The JupyterLab-Configuration lets you easily create your JupyterLab configuration that runs JupyterLab in a container and automates the whole setup using scripts. A container is a separate environment that encapsulates the libraries you install in it without affecting your host computer. Scripts automate executing all the commands you would normally need to run manually. For you can review and edit scripts, you get full control of your configuration at any time.

In this post, you’ll see how this JupyterLab configuration works and how you can customize it to cater to your needs.

I am a Data Scientist, not a DevOps Engineer

Dammit Jim. I’m a Data Scientist, not a DevOps Engineer

The list of requirements of a Data Scientist is very long. It contains math and statistics, programming and databases, communication and visualization, domain knowledge, and many more.

”Please, don’t add DevOps to the list,” you think? Ok! How do these processes sound to you?

Create your JupyterLab configuration:

  1. The JupyterLab-Configuration lets you easily create your custom configuration
  2. Download and unzip your configuration
  3. Customize it to your needs (optional)

The following picture shows the JupyterLab configuration in action. Use it with two simple steps:

  1. Execute sh {path_to_your_project}/run.sh
  2. Open localhost:8888 in a browser
Using the JupyterLab configuration

And what if I am interested in how this configuration works? How much time does it take to explain it?

Certainly, some hours, Sir. But ya don’t have some hours, so I’ll do it for ya in a few minutes.

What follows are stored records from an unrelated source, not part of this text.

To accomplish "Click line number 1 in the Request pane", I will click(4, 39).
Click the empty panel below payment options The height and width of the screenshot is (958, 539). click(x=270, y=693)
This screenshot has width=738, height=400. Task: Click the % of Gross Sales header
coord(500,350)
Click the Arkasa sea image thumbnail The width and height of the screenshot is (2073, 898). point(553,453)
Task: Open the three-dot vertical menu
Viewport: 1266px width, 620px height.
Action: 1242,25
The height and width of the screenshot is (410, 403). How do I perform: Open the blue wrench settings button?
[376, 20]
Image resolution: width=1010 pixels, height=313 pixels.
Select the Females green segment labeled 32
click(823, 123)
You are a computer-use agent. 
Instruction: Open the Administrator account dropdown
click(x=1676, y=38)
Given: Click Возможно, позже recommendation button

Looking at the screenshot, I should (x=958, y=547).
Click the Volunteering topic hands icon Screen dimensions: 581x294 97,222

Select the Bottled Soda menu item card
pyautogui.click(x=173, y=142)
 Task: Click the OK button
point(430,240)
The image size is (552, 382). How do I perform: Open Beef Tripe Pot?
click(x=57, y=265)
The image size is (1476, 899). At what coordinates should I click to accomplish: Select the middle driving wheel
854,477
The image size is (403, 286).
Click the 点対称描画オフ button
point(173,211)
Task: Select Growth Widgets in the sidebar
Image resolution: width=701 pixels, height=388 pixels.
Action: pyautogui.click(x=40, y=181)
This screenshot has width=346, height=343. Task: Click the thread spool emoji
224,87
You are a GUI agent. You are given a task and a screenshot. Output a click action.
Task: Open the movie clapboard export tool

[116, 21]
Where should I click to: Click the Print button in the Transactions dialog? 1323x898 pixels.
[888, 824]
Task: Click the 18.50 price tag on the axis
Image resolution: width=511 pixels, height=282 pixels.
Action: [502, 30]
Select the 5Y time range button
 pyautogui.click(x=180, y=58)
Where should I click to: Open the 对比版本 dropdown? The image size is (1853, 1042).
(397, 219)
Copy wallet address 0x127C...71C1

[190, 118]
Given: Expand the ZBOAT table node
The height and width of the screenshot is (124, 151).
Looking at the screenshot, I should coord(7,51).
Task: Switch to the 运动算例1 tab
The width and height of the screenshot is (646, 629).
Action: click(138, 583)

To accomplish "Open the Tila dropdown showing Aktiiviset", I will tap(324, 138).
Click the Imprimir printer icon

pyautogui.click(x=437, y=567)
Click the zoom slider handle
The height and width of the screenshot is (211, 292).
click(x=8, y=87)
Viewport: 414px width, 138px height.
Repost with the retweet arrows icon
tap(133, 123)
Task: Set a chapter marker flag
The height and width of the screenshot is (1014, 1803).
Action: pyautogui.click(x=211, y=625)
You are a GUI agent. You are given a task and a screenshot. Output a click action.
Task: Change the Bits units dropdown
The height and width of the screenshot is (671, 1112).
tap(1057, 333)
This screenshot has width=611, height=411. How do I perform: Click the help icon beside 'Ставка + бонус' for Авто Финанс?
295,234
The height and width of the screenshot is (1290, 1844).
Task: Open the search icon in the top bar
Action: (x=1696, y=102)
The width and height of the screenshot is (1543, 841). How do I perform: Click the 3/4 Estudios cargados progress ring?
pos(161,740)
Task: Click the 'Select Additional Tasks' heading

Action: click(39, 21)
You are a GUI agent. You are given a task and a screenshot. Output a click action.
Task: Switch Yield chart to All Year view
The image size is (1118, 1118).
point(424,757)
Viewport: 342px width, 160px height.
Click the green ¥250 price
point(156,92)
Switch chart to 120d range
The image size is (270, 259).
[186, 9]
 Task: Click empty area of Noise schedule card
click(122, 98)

The remainder of this post gives you an overview of how this JupyterLab configuration works, conceptually. It explains the building blocks and enables you to customize the configuration to your needs, e.g.

  • add software packages
  • add your own Python modules
  • customize the Jupyter notebook server

Why do I need a JupyterLab-Configuration anyway?

In 2018, Project Jupyter launched JupyterLab — an interactive development environment for working with notebooks, code, and data. JupyterLab has full support for Jupyter notebooks and enables you to use text editors, terminals, data file viewers, and other custom components side by side with notebooks in a tabbed work area.

Provided you run a Unix-based operating system (macOS or Linux), you can install and start JupyterLab with two simple commands:

python -m pip install jupyterlab
jupyter lab

But wait! As simple as the manual setup of JupyterLab may look at first sight as likely it is to not cater to all the things you need to do in your data science project. You may also need:

  • Jupyter-kernels (e.g. bash, Javascript, R, …)
  • File converters (e.g. Pandoc, Markdown, …)
  • Libraries (e.g. NumPy, SciPy, TensorFlow, PyTorch, …)
  • Supporting software (Git, NbSphinx, …)

Installing these dependencies directly on your computer is not a good idea because you would have a hard time ensuring to keep your computer clean.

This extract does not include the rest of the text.